This was the question I was asked – I’m the Lay Worship Leader and Churchwarden at the church of St Mary the Virgin in the Northamptonshire village of Weekley.
A bit of background
Sadly the six bells have been relatively quiet for 20 years with only occasional visiting bands and our sister church’s ringers coming over for weddings. We have been encouraging the children and some adults to chime the bells before the service so that the village knows we are here. And if ringers have not been booked for weddings, I ask the congregation if they would help me ring out the couple at the end of the service. With a little encouragement I can usually round up half a dozen willing volunteers who have a short practice before the bride arrives. The smiles of the couples as they walk up the aisle is a picture and those who have rung are proud as punch.

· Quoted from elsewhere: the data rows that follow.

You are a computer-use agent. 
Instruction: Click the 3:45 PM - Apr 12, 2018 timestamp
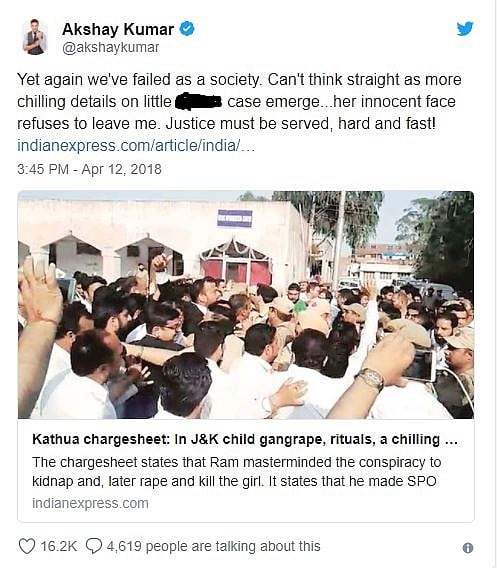click(x=89, y=169)
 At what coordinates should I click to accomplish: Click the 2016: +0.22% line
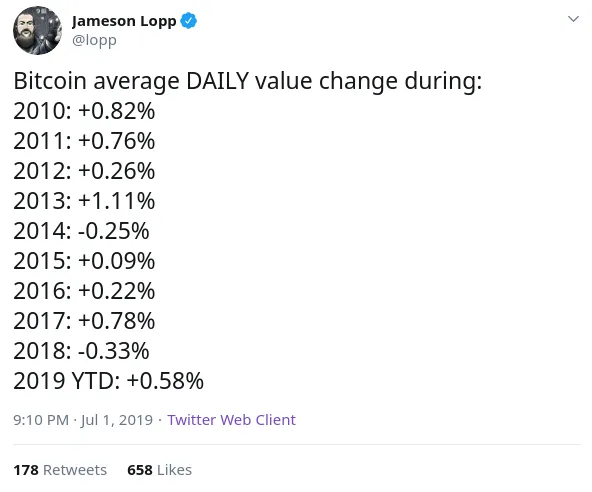click(84, 291)
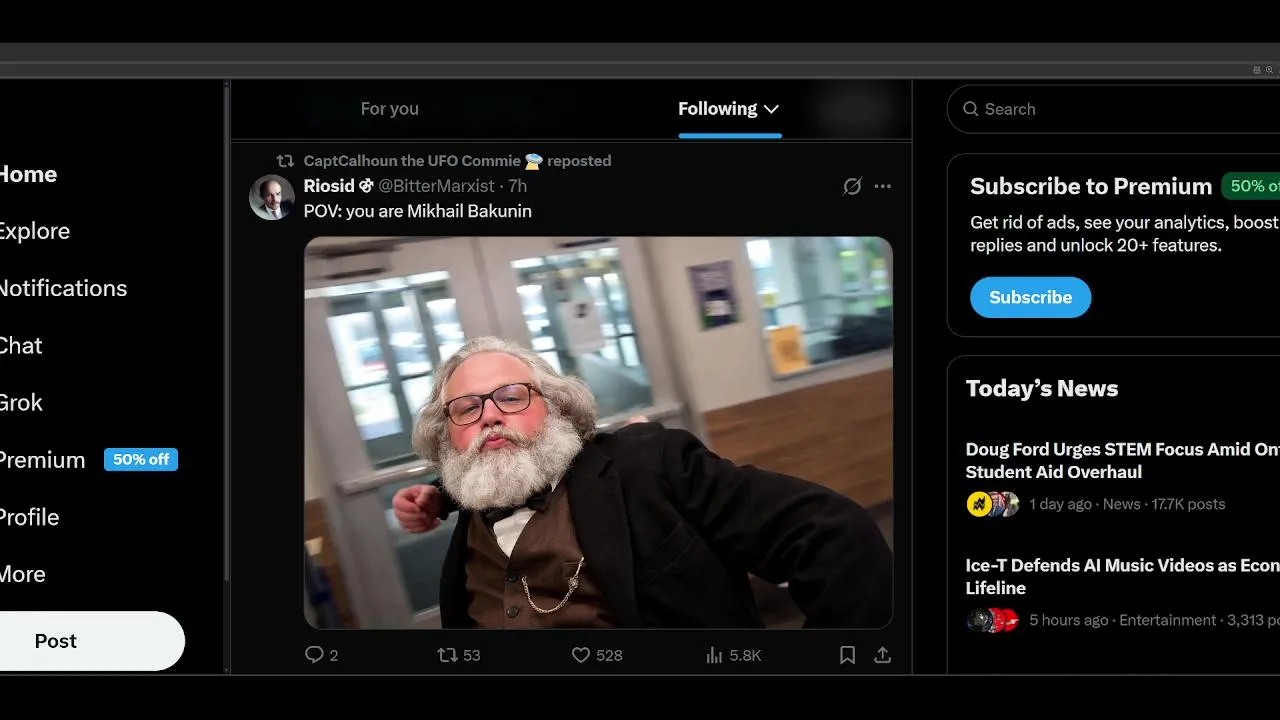The width and height of the screenshot is (1280, 720).
Task: Expand the Following tab chevron
Action: coord(771,109)
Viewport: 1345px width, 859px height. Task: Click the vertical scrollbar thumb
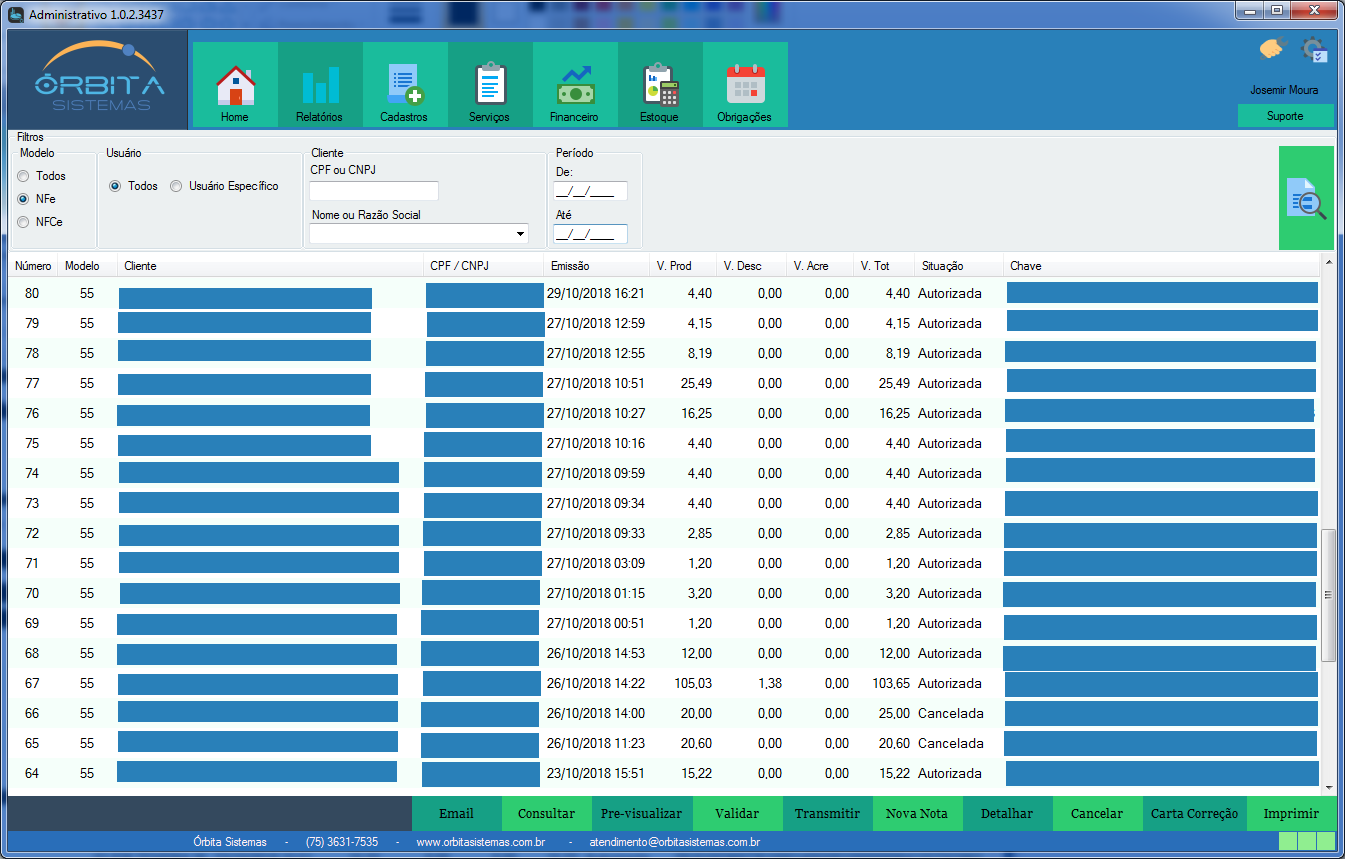point(1328,595)
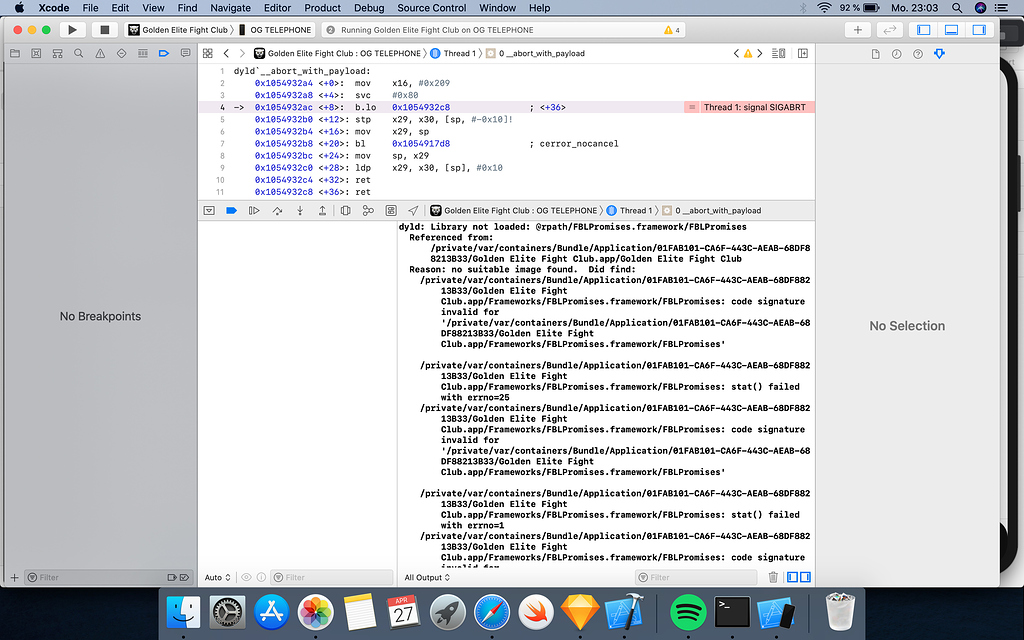1024x640 pixels.
Task: Open the All Output dropdown
Action: (426, 577)
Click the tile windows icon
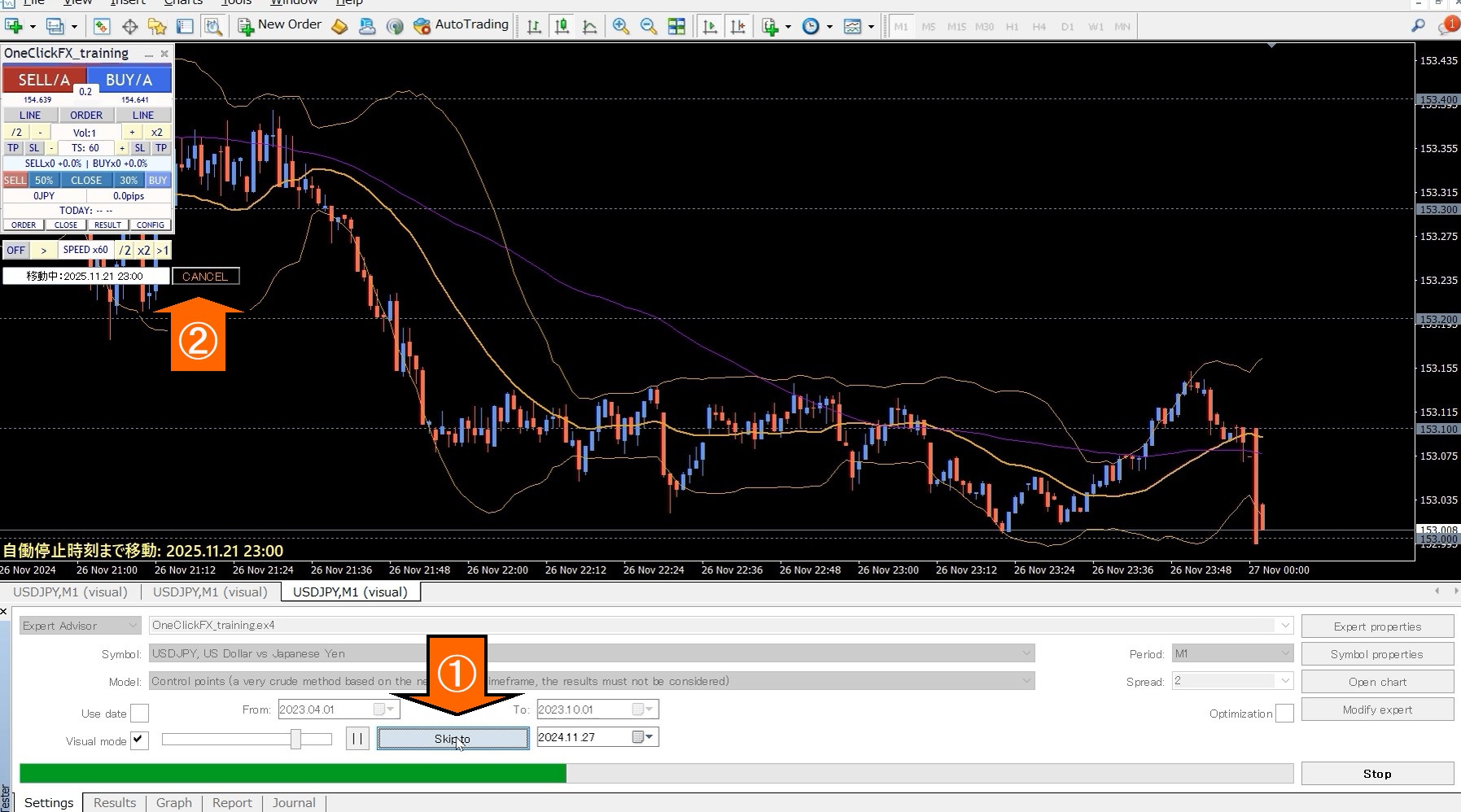Image resolution: width=1461 pixels, height=812 pixels. (x=676, y=27)
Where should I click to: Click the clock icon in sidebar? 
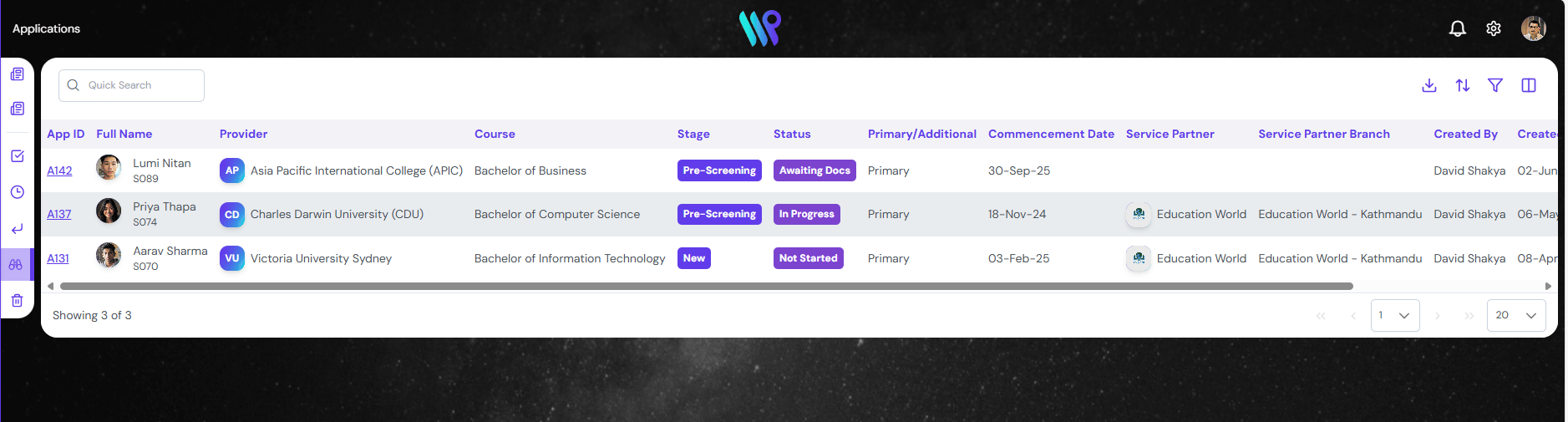(x=17, y=192)
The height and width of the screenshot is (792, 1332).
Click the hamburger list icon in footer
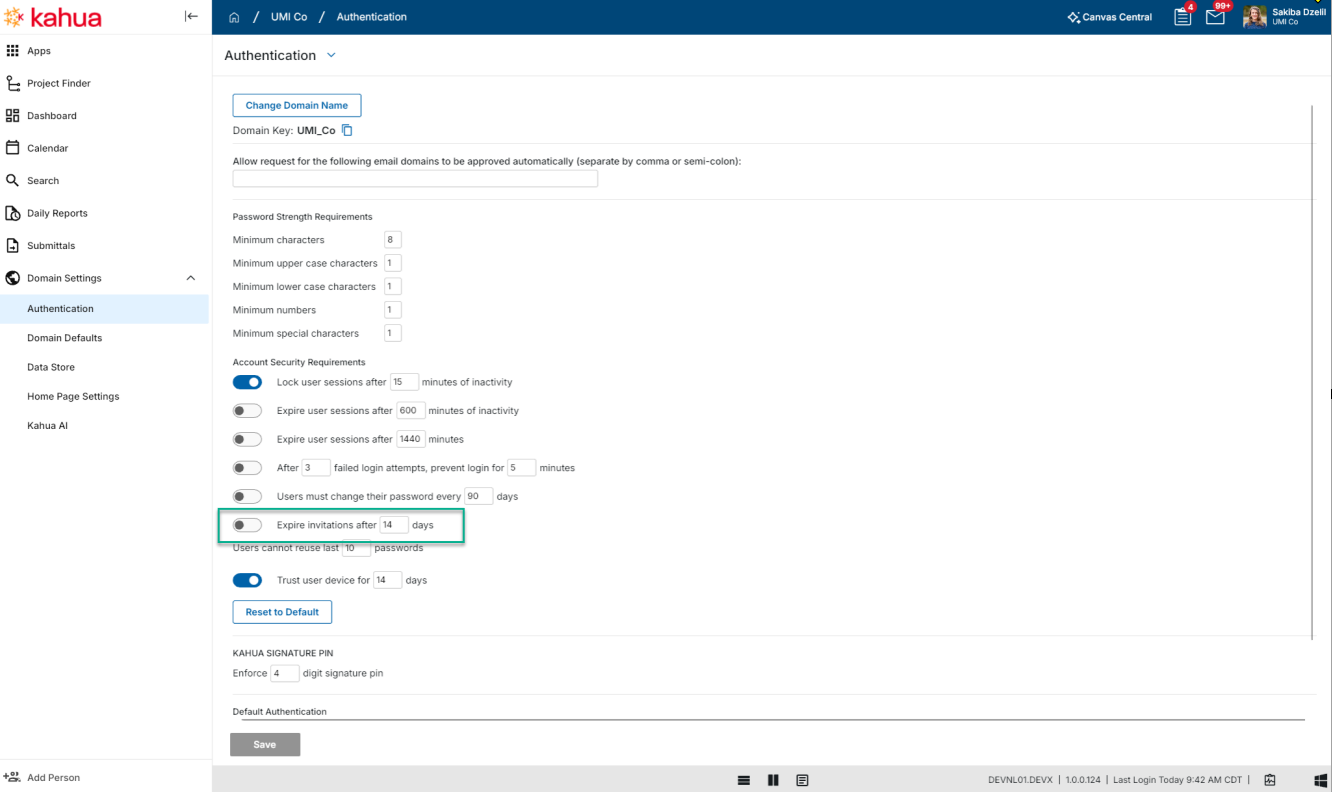click(744, 780)
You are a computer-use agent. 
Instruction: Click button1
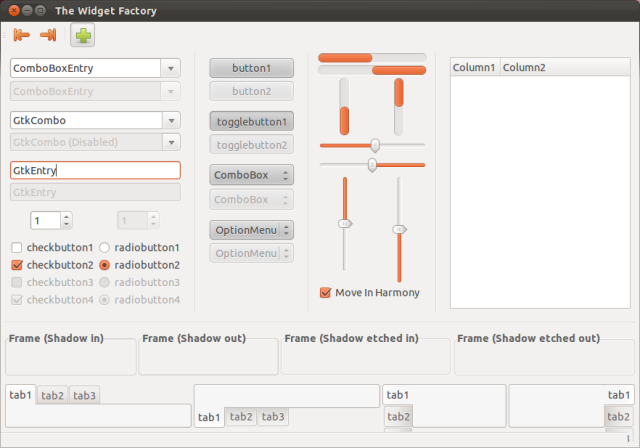pos(252,68)
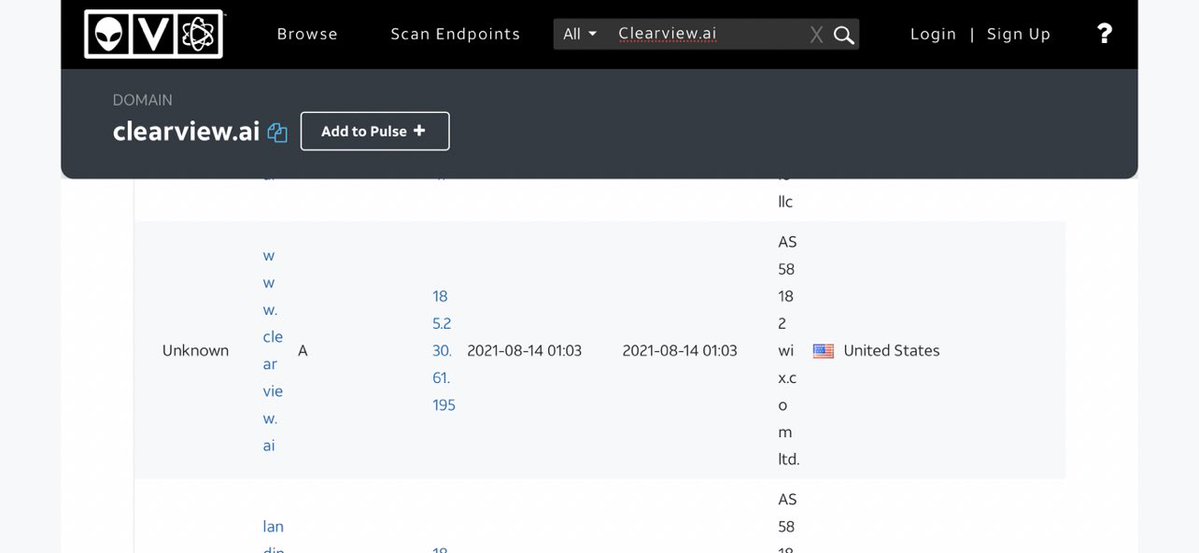Open help via question mark icon

1104,34
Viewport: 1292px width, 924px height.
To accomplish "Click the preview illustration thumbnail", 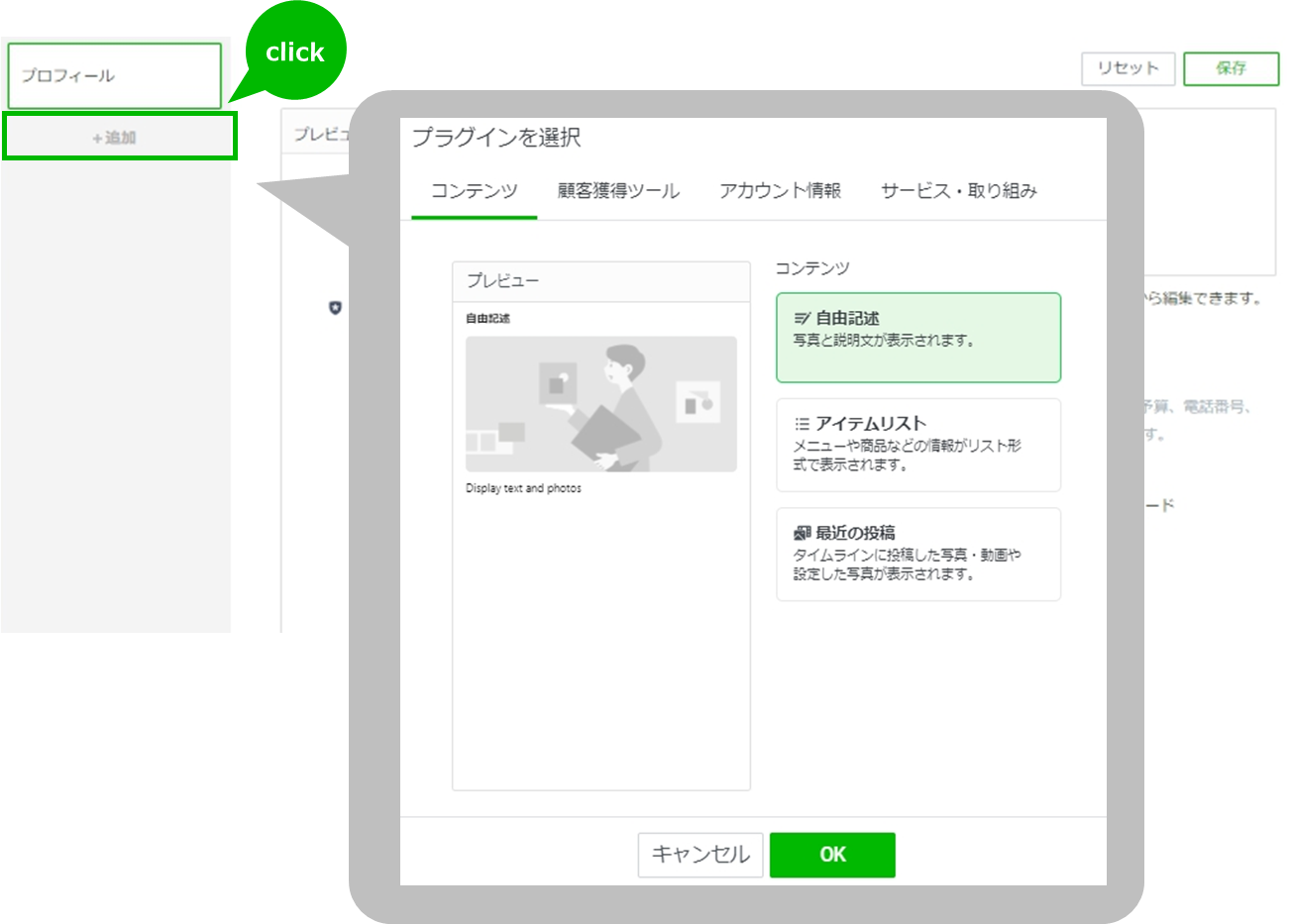I will (600, 404).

Many photographs and stories about how they rang the bells at the wedding are extra mementos of the great day.
Learning to ring
Sitting at the computer, I search for someone who can teach us to ring the bells as part of the Ringing Remembers project. I find ART and send in an enquiry. Almost by return, I get an email from Elaine Greatrex, an ART teacher, who offers to visit the church and talk about learning to ring. Sounds simple enough, but we have six bells on plain bearings that have not been maintained for years and bits that need repair. I have been associated with steam engine enthusiasts in the past and am familiar with how they rush to help when a new project comes up but the support we have had from ringers has been amazing. Bearings oiled, ropes adjusted, stay replaced, wheel cheek repaired and advice by the bucketful. So, what about learning to ring? “It’s like learning to drive” and “We all have days when it does not work” have been the key phrases we have heard. “Reach up as high as you can”; “pull through and point your thumbs to the floor”; “don’t look up”. We will ring those **** bells up one of these days. Eventually, with four regular trainees we are really beginning to enjoy our Thursday evenings. But what about Ringing Remembers? On the Thursday before the 11th we decided that we would chime in Rounds.On the day, the four of us gallantly stood at the ropes and started to chime. We may not have achieved perfection, but we did it and afterwards felt we had made a contribution to remembering the 1400 who did not return to their tower to ring after WWI
So, what next?
With Challenge One over, we are determined to learn how to ring for services and make St Mary the Virgin a ringing church. We may even be visiting a church near you as we start to visit other towers. And for me,I’ll be tower grabbing instead of train spotting.